- Exercise text -
● ● ● ●

B. Manker, E. Nowlin, A. Won, J. Crow (© Sian Richards)


Toronto Summer Music typically presents a varied musical cornucopia over a four week period in late July and early August. This year their festival was reduced to just 20 presentations online. However, perilously close to summer’s official end, they managed to out together this brief but precious event to an audience of 45 who won their free tickets to a quickie online lottery.


The venue was one the city’s grander churches, Timothy Eaton Memorial, with a capacity of 700 or so, thus ensuring more than the minimum required social spacing. The drawback to this is that the lovely venue is too large for chamber music; as wonderful as the players were, the sound lacked the essential intensity.


And just to be safe, audience members had to submit to non-contact temperature assessment; I was startled when the man ahead of me in the entry line failed this.


Playing were three members of the New Orford String Quartet plus violist Douglas McNabney (incidentally artistic director of TSM from 2010 to 2016). The quartet was formed in 2009 with players from the Toronto and Montreal Symphony Orchestras. Subsequently Eric Nowlin became principal violist in the Detroit Symphony Orchestra which would have meant a 14-day quarantine for him to participate in this event – therefore, Mr McNabney.



D. McNabney (© Bo Huang)


In his introductory remarks, Jonathan Crow mentioned that for the past 185 days he had performed only for a microphone. Thus it was appropriate that the opening work was the central movement from Beethoven’s Opus 132 string quartet titled by the composer as “a holy song of thanksgiving”. I predict this piece will be played a lot when the COVID-19 pandemic ends. The performance was musically impeccable in all its changes of mood, and heartfelt in the rapt passages (in other words, everything one would want).

● ● ● ●

- Given records -
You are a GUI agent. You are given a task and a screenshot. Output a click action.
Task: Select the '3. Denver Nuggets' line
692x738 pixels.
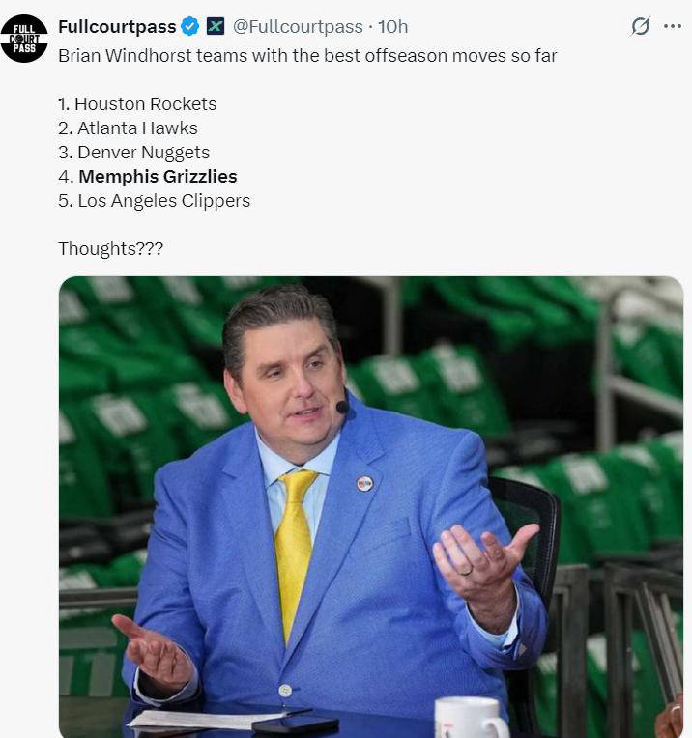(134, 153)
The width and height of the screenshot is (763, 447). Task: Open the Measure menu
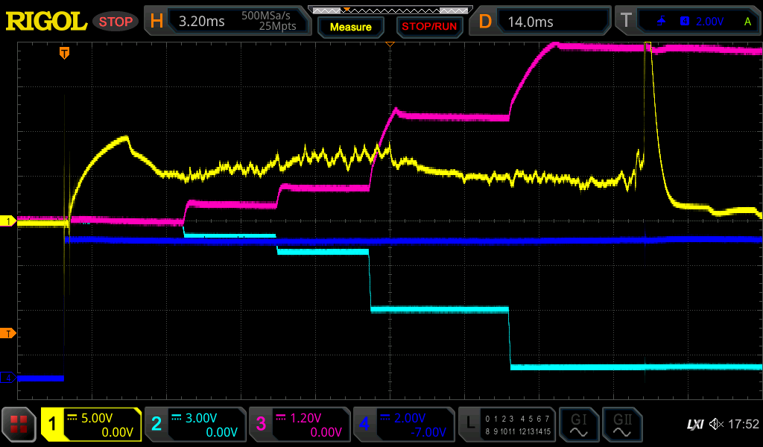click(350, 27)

● ● ● ●

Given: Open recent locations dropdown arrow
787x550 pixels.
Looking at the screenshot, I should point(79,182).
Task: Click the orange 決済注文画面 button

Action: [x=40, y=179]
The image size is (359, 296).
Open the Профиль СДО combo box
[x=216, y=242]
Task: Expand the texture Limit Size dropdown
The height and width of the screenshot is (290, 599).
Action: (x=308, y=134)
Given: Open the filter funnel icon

● ● ● ●

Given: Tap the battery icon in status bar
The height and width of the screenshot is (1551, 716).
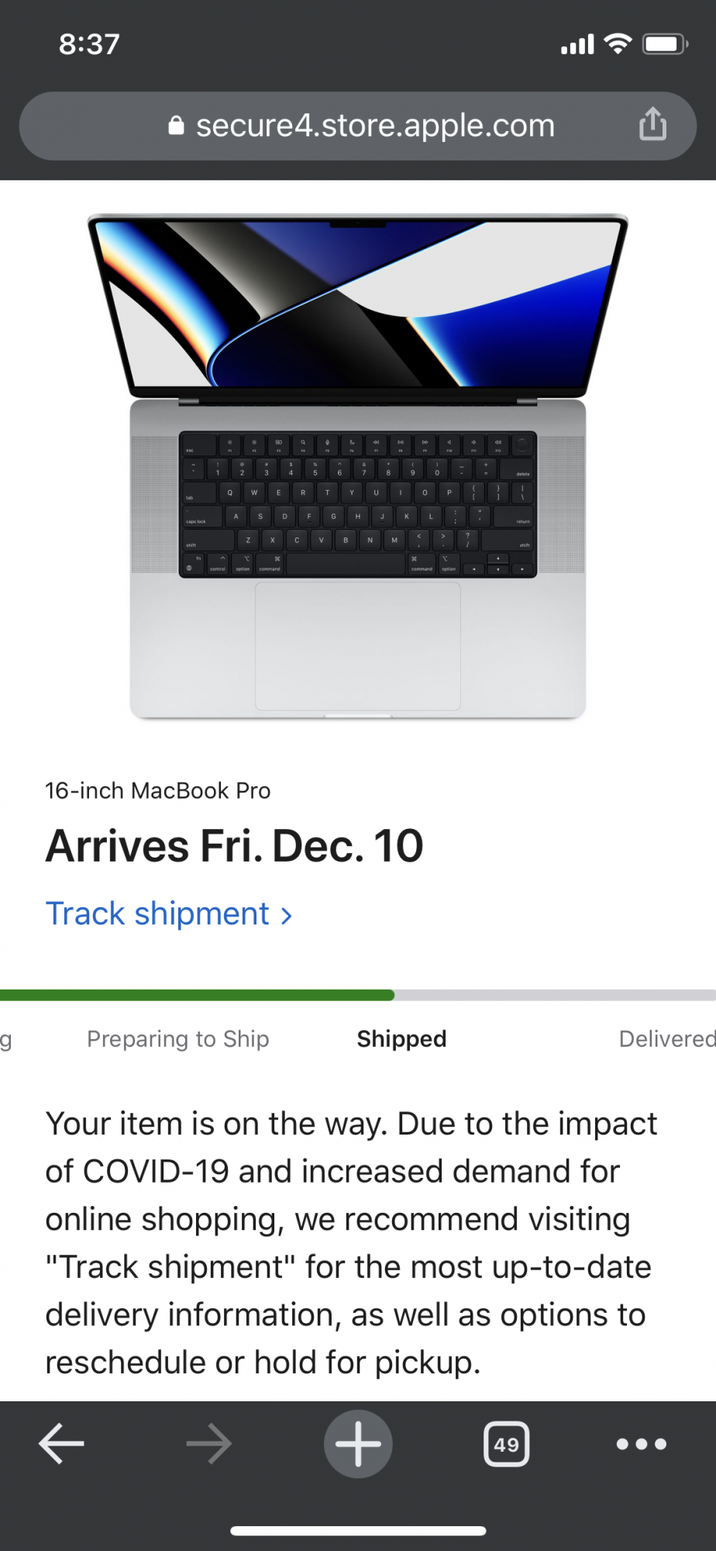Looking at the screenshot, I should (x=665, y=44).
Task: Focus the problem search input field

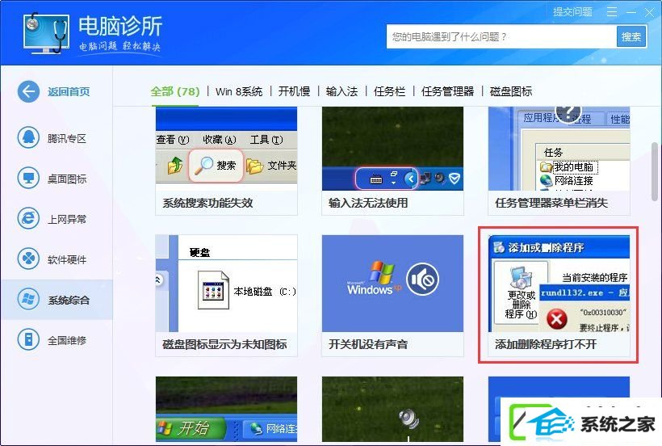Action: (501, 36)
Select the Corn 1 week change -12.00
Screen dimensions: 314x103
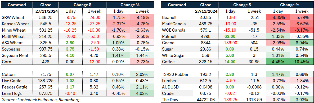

● ● ● ●

- Activity -
Please write out the concert review above in full, word for word, from its first line to its last. The entries come from a separate source, unrelated to the text.

- Finished exercise -
B. Manker, E. Nowlin, A. Won, J. Crow (© Sian Richards)


Toronto Summer Music typically presents a varied musical cornucopia over a four week period in late July and early August. This year their festival was reduced to just 20 presentations online. However, perilously close to summer’s official end, they managed to out together this brief but precious event to an audience of 45 who won their free tickets to a quickie online lottery.


The venue was one the city’s grander churches, Timothy Eaton Memorial, with a capacity of 700 or so, thus ensuring more than the minimum required social spacing. The drawback to this is that the lovely venue is too large for chamber music; as wonderful as the players were, the sound lacked the essential intensity.


And just to be safe, audience members had to submit to non-contact temperature assessment; I was startled when the man ahead of me in the entry line failed this.


Playing were three members of the New Orford String Quartet plus violist Douglas McNabney (incidentally artistic director of TSM from 2010 to 2016). The quartet was formed in 2009 with players from the Toronto and Montreal Symphony Orchestras. Subsequently Eric Nowlin became principal violist in the Detroit Symphony Orchestra which would have meant a 14-day quarantine for him to participate in this event – therefore, Mr McNabney.



D. McNabney (© Bo Huang)


In his introductory remarks, Jonathan Crow mentioned that for the past 185 days he had performed only for a microphone. Thus it was appropriate that the opening work was the central movement from Beethoven’s Opus 132 string quartet titled by the composer as “a holy song of thanksgiving”. I predict this piece will be played a lot when the COVID-19 pandemic ends. The performance was musically impeccable in all its changes of mood, and heartfelt in the rapt passages (in other words, everything one would want).